Early in Dope, Malcolm (Shameik Moore) gets roped into shuttling messages back and forth between a drug dealer named Dom (Rakim Mayers, aka A$AP Rocky) and a beautiful girl named Nakia (Zoë Kravitz). The scene sums up the protagonist’s predicament: He’s caught between worlds. An opening narration by Forest Whitaker—who also happens to be a producer—identifies Malcolm and his friends Jib (Tony Revolori) and Diggy (Kiersey Clemons) as geeks. But being a brainy kid in the Bottoms neighborhood of Inglewood, California, ain’t easy. For one thing, the usual nerd nemesis, the bully, is much more heavily armed. In addition to the feuding cliques at school, there are also the Crips and Bloods to keep track of. And your carefully researched essay on pinpointing the date of Ice Cube’s “good day” is probably not enough to get you into Harvard.
In his senior year of high school, Malcolm is pretty much resigned to his geeky fate. With graduation coming up and his grades looking good, his Ivy League goals are tantalizingly close. His performance as a messenger with encyclopedic knowledge of 1990s hip-hop endears him to Dom, who invites Malcolm to his birthday party. Malcolm hesitates, but Jib and Diggy want to live a little before heading out for college, so they manage to navigate the doorman and gain entrance to the coolest party any of them have ever seen. Things are going great until a back-room drug deal goes bad. When the bullets stop flying and most of the partygoers have been hauled away to jail, Malcolm discovers that Dom stashed a bunch of MDMA and a gun in his backpack. And so he and his friends are dragged into an underworld of crime and corruption as they try to unload the dope without getting arrested, killed, or missing their SATs.

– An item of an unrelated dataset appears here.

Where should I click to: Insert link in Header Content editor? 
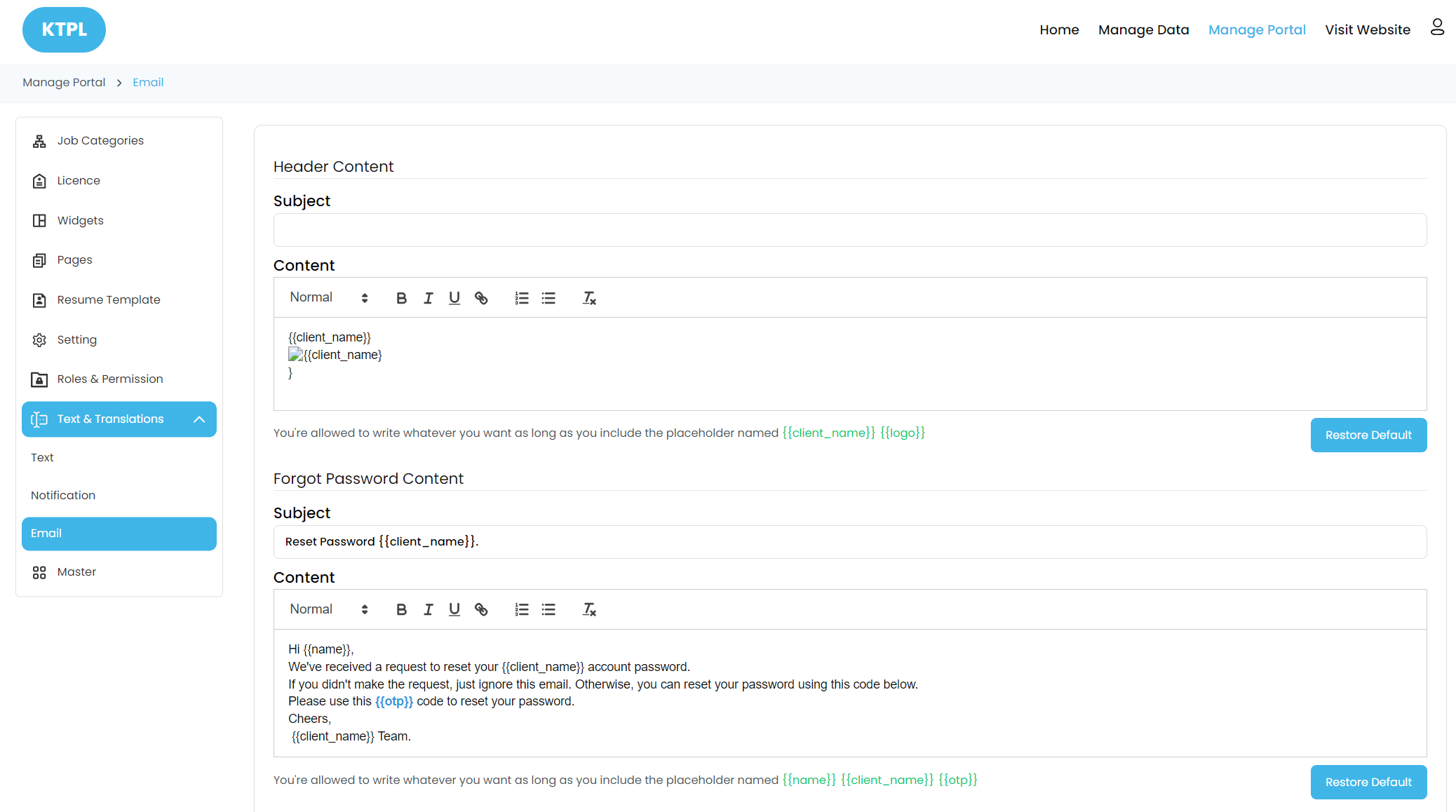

With Dope, writer/director Rick Famuyiwa has given the teen-movie genre a 21st-century upgrade. He’s wrapped a lot of different strands into the story’s DNA. The most obvious antecedent is Risky Business, Tom Cruise’s 1983 turn as a squeaky-clean prep-school-kid-turned-accidental-pimp. But that movie was set in the lily-white Chicago neighborhood of North Shore. Dope‘s protagonists are a black kid named after Malcolm X, a Hispanic kid who says anscestry.com told him he was 14 percent African, and a black lesbian who slaps their white hacker friend Will (Blake Anderson) every time he says “nigga”. There’s a little bit of Pulp Fiction in the occasional time-bending flashback and the script’s gleeful wordiness, and a little bit of Spike Lee in the occasional fourth-wall breaking. But there’s much about Dope that is new and fresh. Since smartphones became ubiquitous less than a decade ago, the rules storytellers have been following since Shakespeare have had to change. Lack of communication can no longer be used as plot devices. A couple of quick text messages would have saved Romeo and Juliet from suicide, for example. Dope is one of the first movies I’ve seen where the new realities of electronic communication, not to mention Darknet, Bitcoin, and pervasive surveillance, are seamlessly integrated into a non-sci-fi story.
Just as Risky Business made a star out of Cruise, Dope could easily make a star out of Moore. He’s in almost every scene, and he carries Malcolm’s journey from nervous geek to confident college kid with a confidence many more experienced actors would envy. Revolori, last seen as Zero in The Grand Budapest Hotel, and Clemons both nail their parts, as does A$AP Rocky, who could easily make the same leap from rapper to actor that Ludacris did after Hustle & Flow.
My only real criticism of Dope is that it is overstuffed. The opening voice-over seems unnecessary, and soon trails off. There are so many characters and overlapping story lines that some of them feel underdeveloped. But if the worst I can say about your movie is that you have too many ideas, that’s a good place to be. Dope premiered at Sundance alongside another high school movie, Me and Earl and the Dying Girl, which scored big at the awards ceremony. Both are fine films, but I think the Sundance voters got it wrong. Dope has the makings of a cult classic that high schoolers will be watching for years to come.